▽

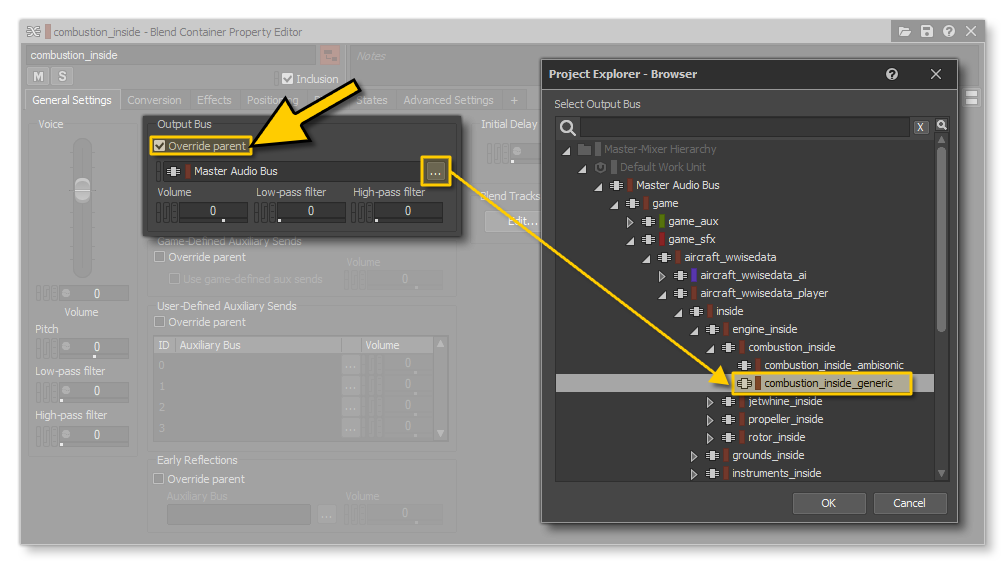Screen dimensions: 1005x565
Task: Clear the search field with X icon
Action: coord(920,127)
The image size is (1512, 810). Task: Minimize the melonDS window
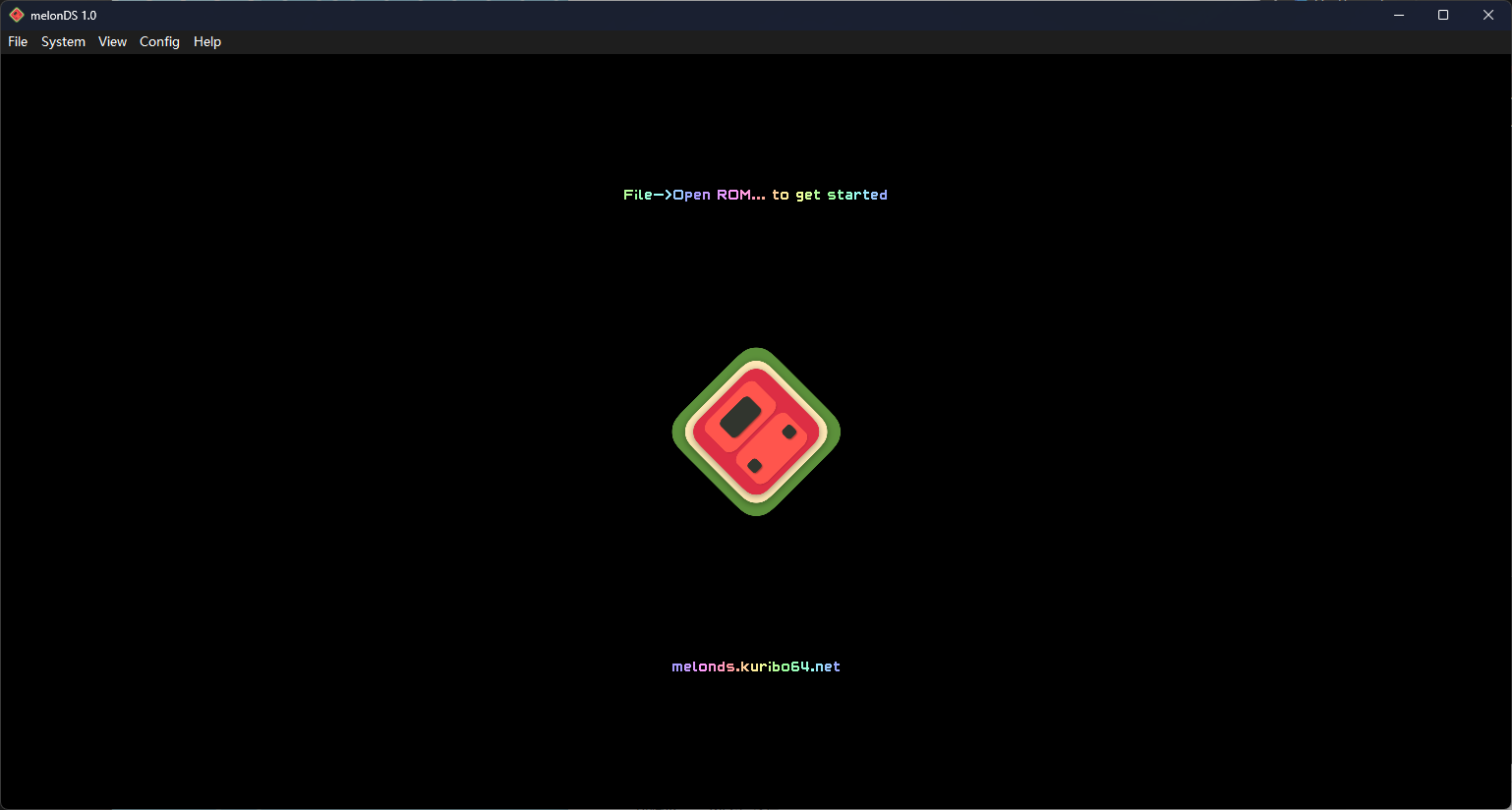click(1398, 15)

△

# Activity
Output, exactly and without pictures, the span of lines that starts at the line containing "The image size" and ends at the last line above.

# Written response
The image size is (1512, 810). Task: Minimize the melonDS window
click(1398, 15)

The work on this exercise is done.